I now feel like I have fully confronted two of my four big childhood horror movie fears. All that's left now is Ghoulies and *It!
*It will never happen, that shit is legit terrifying.
Tuesday, June 19, 2012
Laid To Rest is a straightforward slasher, and who doesn't like that? The bonus is that the characters are a little less cliche and the action is a little less predictable than most slashers. The director is actually much more prolific in his work as a makeup and effects artist, so there are some pretty great gory deaths in there as well. Extra bonus for Sarah Connor Chronicles fans: Sarah AND John Connor!
Oh! This movie also gets points for being the first horror movie I have ever seen where they try to EMAIL the police. This movie will be about 5 times as amazing in 10-20 years.
Monday, June 18, 2012
I actually almost turned this movie off near the beginning, because it seemed like it might go in a Cheerleader Ninjas direction (ie incredibly unwatchably bad), but by the end I grew to love it. I think the most unsettling thing about this movie is how real it is. I can absolutely see this situation going exactly this way in real life, which is why there are some scenes that are just uncomfortably awkward. But it's ok! Because real life and weird situations are often uncomfortably awkward! The girls in this movie start out seeming like stereotypes but become more recognizable and real as they go along. The last scene of this movie is probably my favorite, perfectly punctuated by Ruth's line: "We're just girls to them". See it.

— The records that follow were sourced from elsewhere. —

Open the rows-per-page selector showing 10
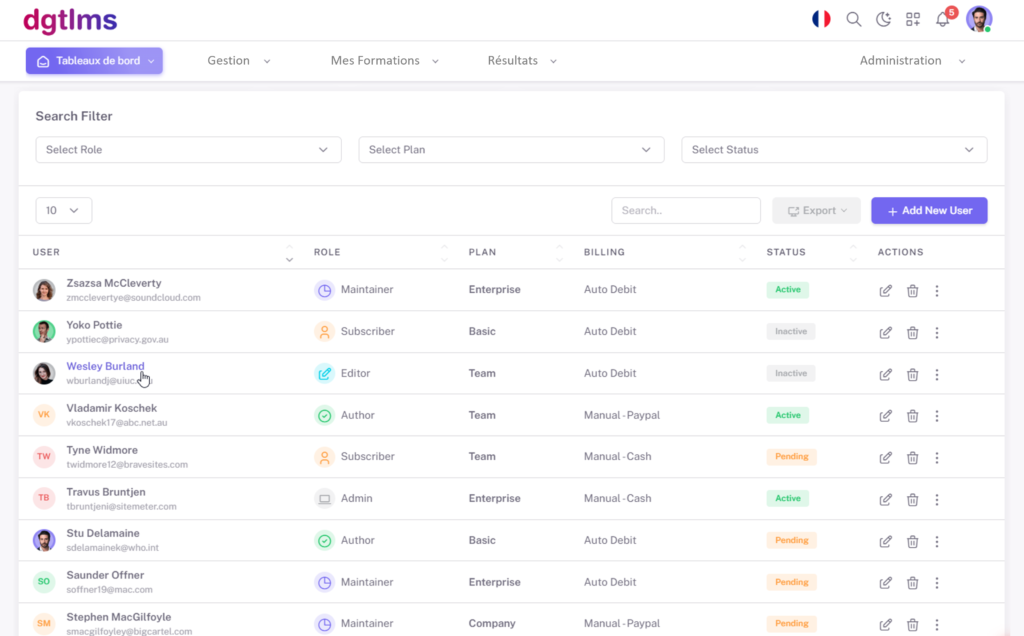The width and height of the screenshot is (1024, 636). click(63, 210)
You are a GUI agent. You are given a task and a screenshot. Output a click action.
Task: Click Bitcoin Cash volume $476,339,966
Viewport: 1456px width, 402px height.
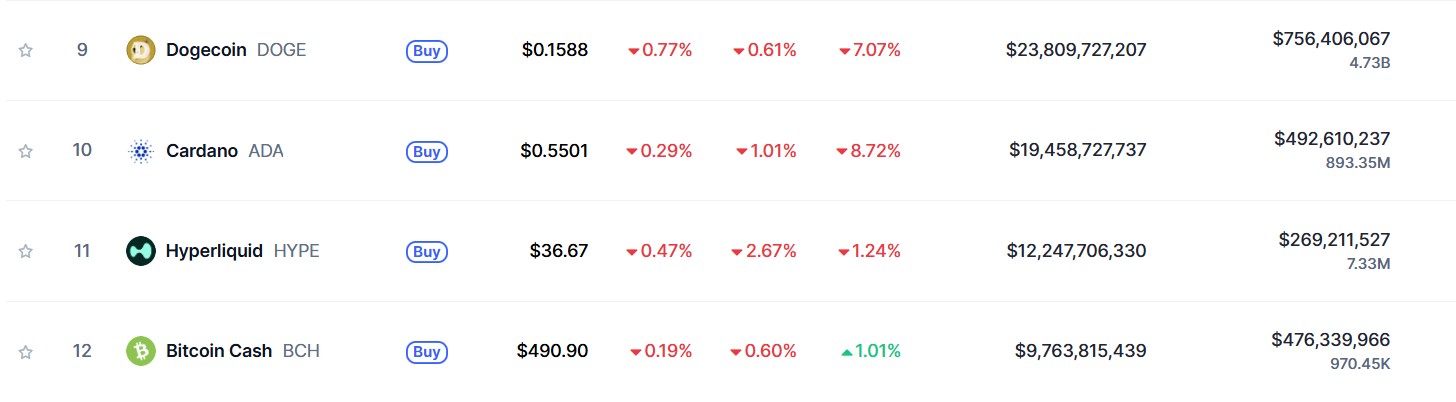[1331, 340]
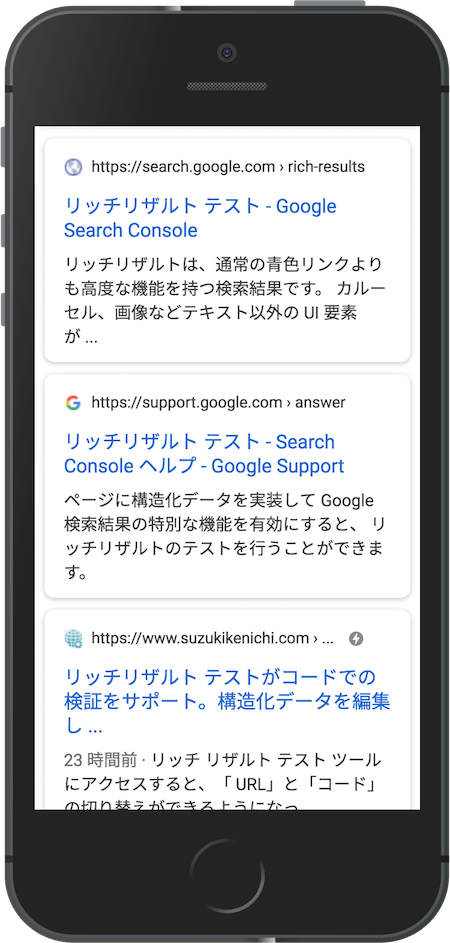This screenshot has height=943, width=450.
Task: Tap the AMP lightning bolt icon
Action: (x=356, y=639)
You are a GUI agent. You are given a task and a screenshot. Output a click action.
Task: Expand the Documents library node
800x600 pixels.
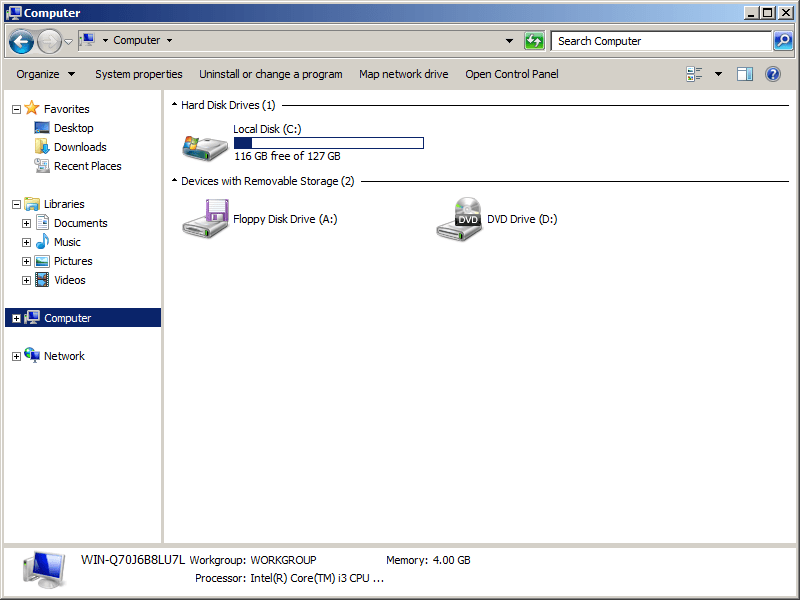(26, 223)
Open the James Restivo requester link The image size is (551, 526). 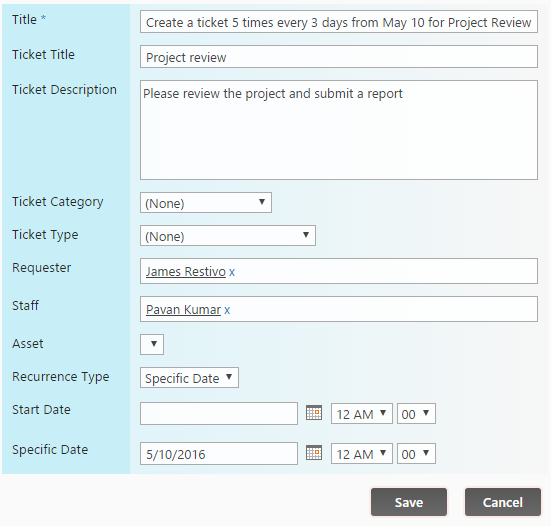186,272
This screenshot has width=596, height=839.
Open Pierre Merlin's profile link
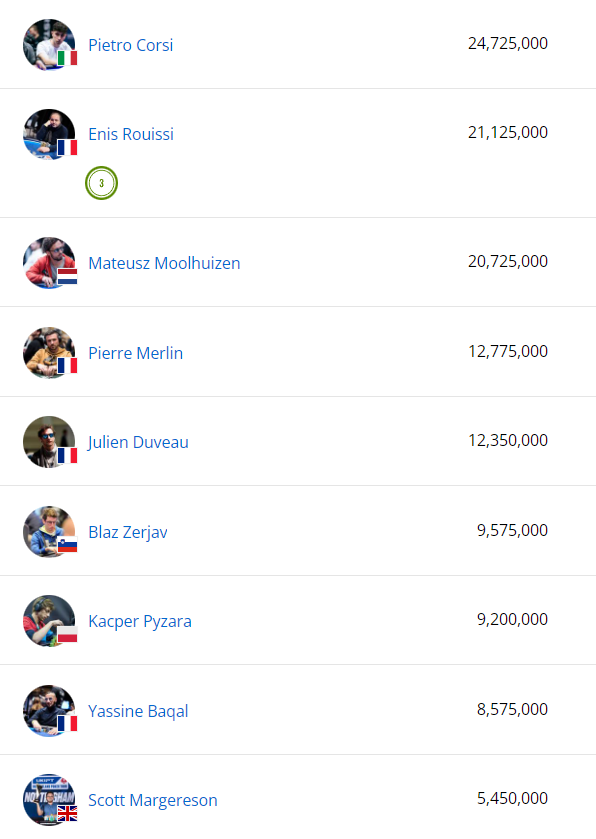tap(135, 353)
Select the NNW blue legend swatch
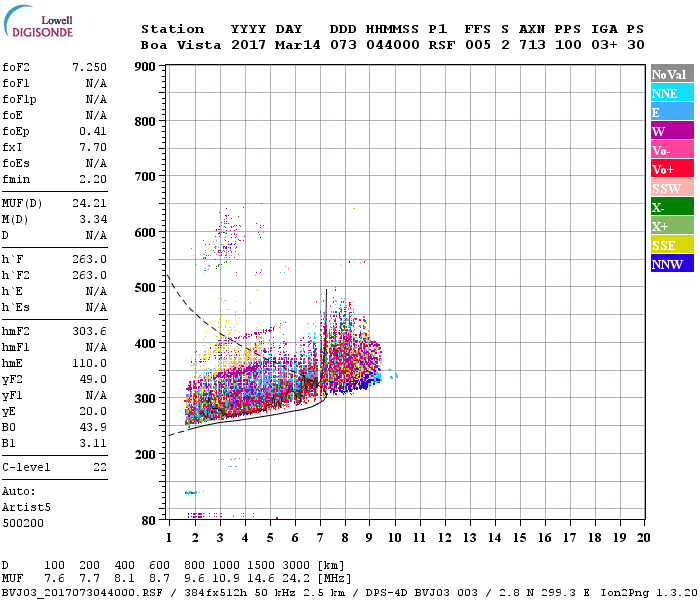 [672, 263]
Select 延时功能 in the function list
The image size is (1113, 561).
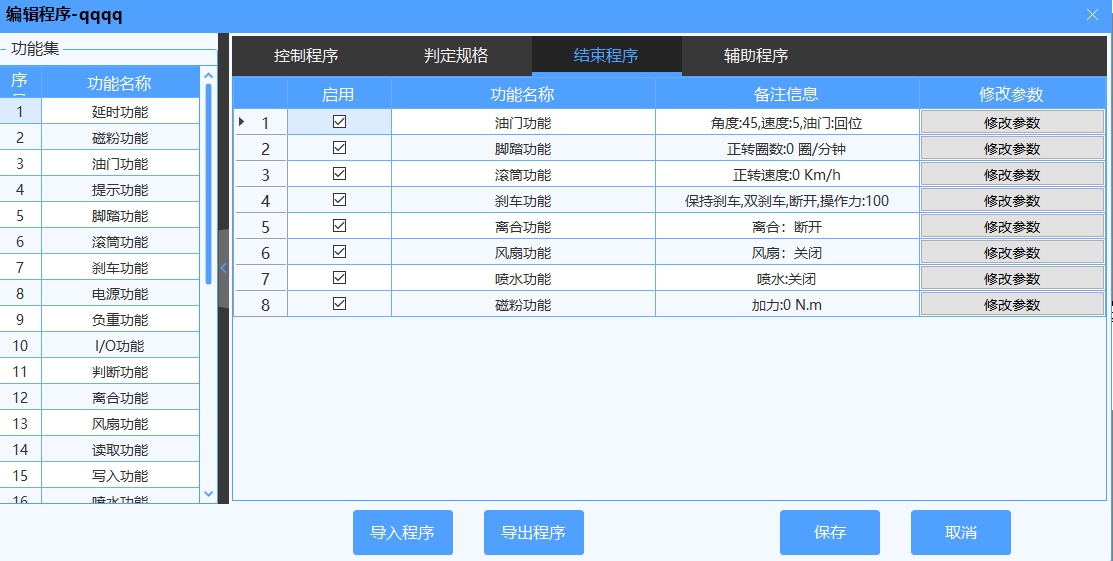pos(119,112)
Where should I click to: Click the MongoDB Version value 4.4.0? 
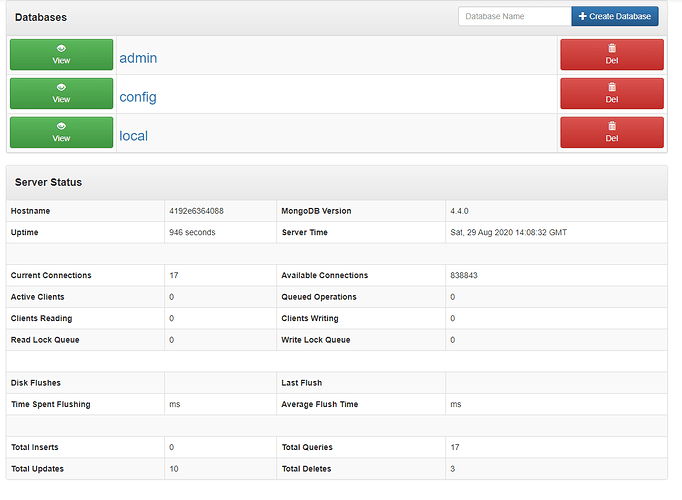pyautogui.click(x=462, y=211)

The premise for this movie is actually pretty original, something that never fails to shock me in modern horror. It does, however, have a significant flaw: the ending. Which I could get over if the whole movie didn't make me so "OMG what's going to happen at the end???" It's like they had all kinds of great ideas for the setup and then were almost finished with the movie and realized they had to have some kind of ending so they just shot something they thought of at the last minute. In fact, I would strongly recommend this movie to writers, as it's an excellent example of how sometimes no ending is preferable to a poor ending.
Also, the weird attempt at a New Hampshire accent is kind of distracting if you're from New England and hate that sort of thing.
Slugs! What can you say about Slugs? It's pretty much exactly what you expect, but in a comforting kind of way. You want to watch a poorly-acted ridiculous '80s monster-type movie? Here you go. Enjoy your afternoon.
NOTE: Apparently there is some uncertainty as to whether this movie was released in 1988 or 1987. I don't really care, so I'm siding with IMDB and saying 1988.
NOTE: Apparently there is some uncertainty as to whether this movie was released in 1988 or 1987. I don't really care, so I'm siding with IMDB and saying 1988.